The mail last Saturday made it official: we know where Caitlyn will go to kindergarten next year. This process has been agonizing for a number of reasons but I think things can be reduced to (a) difficulty finding the answers to our questions and (b) free-floating societal pressure.

There's an absurd amount of pressure regarding school choice and enrollment. The free parenting magazines that periodically show up in the cubby at preschool are packed with ads from schools and camps and programs as well as articles (vague, overly-generalized articles) on how to get the best for/from your kid. There's a fog of expectation out there (kind of like how movies encourage eating disorders) that insists that if you aren't applying to the exclusive schools and stretching your family budget to pay for them, you are compromising your child's future. A good job and prosperous career path require a good college record, which requires excellent high school marks and lots of extracurricular activities, which require the same from the middle school, which requires a strong elementary school, one that teaches "readin', 'ritin', and 'rithmetic" but balances the academics with music and art and field trips and cultural activities and social justice and ecological awareness, which you just can't do without the right preschool. It probably goes on further, like in order to get into the right preschool, you need to have a whole collection of Mom-n-Me classes under your three year old's belt, which means you probably should have been reading Plato aloud to your belly before your pregnancy started to show. The child's personality is entirely left out of the equation, as are all the other variables (economics, family stability, frequency of relocations, learning styles, etc). Not to mention that if something doesn't work at some point on this path, you can change something or try a different path entirely.

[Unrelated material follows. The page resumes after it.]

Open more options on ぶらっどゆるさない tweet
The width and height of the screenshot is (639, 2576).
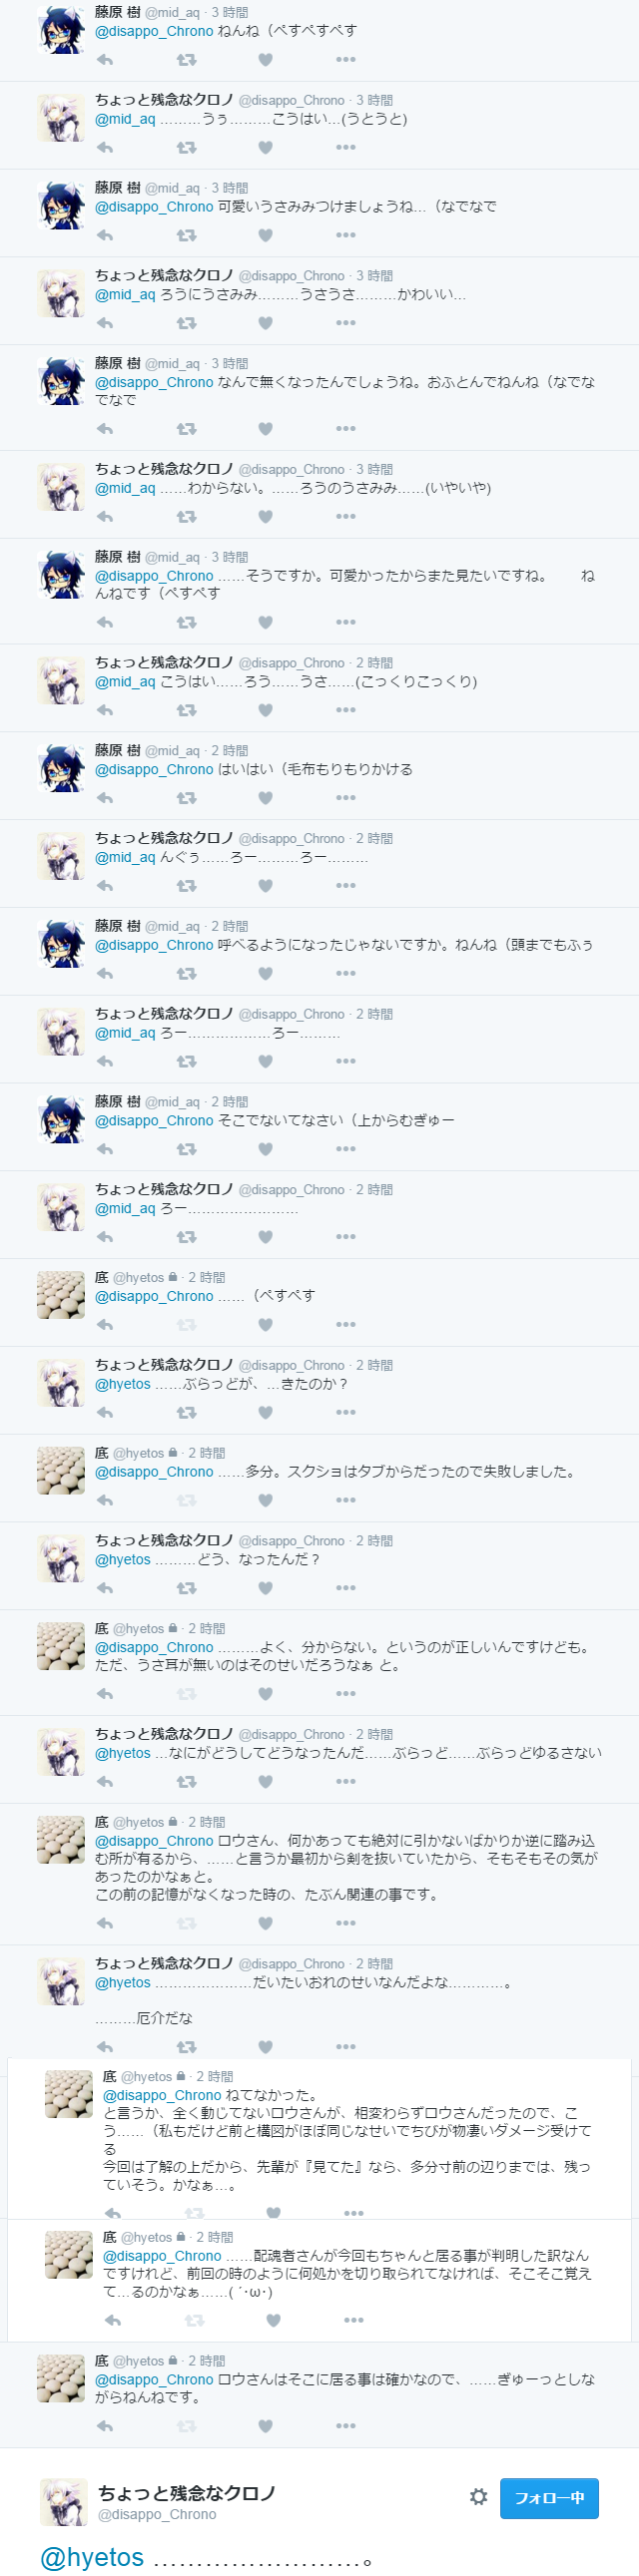(x=346, y=1782)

I like to think that I march to my own beat most of the time, but it was difficult to avoid feeling like if I messed up Choosing The Right Kindergarten I would be Screwing My Kid For Life.

And that made evaluating and sorting through our options that much more important. I would be Judged By The Future on how I did this now. So, I asked questions. I collected recommended questions from friends and family. I compiled a list of questions ranging from basic statistics (class size? ethnic balance? free lunch percentage? teachers with masters? average daily attendance?) to school ideology (graded homework for lower grades? recess for upper grades? how do you handle diversity? playground conflict? parent involvement? different student abilities?) and probably terrified the principals to whom I sent them all.

Finding the answers felt much more difficult than I thought it should. In an ideal world, there would have been one place that would have answered at least most of the questions. But I was all over the Internet. The Seattle Times has a School Guide that has some information in it. Seattle Public Schools has Annual Reports. The State Superintendent of Public Instruction has a Compare My School tool. There are review sites tucked into various cyber-corners, blog posts if you can find them. Each school has a website in various stages of care or neglect. Of course there isn't the budget anywhere for it, but couldn't all these be pooled somewhere, or indexed so you can find them?

To add to the confusion, the school district has decided to transition to a neighborhood school assignment plan. While generally I think this is a good thing, I'm not crazy about being in on Year One. We are a start-up kind of household, but this is one place where I don't want to be the one inventing the systems. And getting clear information on how the new plan will work and it's levels of implementation has been like trying to get a drink from a faucet that only drips: time-consuming and unsatisfying. Shouldn't How to Enroll in Our Schools be an easy thing to find? But apparently the district likes to release information on their website incrementally. I couldn't just go there once and get a good handle on how to proceed; I could find out what step the system is on this month ("early registration" information is available in December, assignment process info becomes available in January, open enrollment process information in February, I might be able to learn Caitlyn's bus stop sometime in August), but getting an overview of the whole process - that I never found. Simply knowing the landmarks on this trek from the get-go would have made the whole process much more pleasant.

March 02, 2010

I think it was the word "kale" in the title that grabbed my attention. I'd recently added 101 Cookbooks to my Google Reader and while browsing along found Pan-fried Corona Beans and Kale. And suddenly I knew what Tuesday's dinner would be. We are, after all, still trying to eat the kale in the backyard before the seed potatoes arrive.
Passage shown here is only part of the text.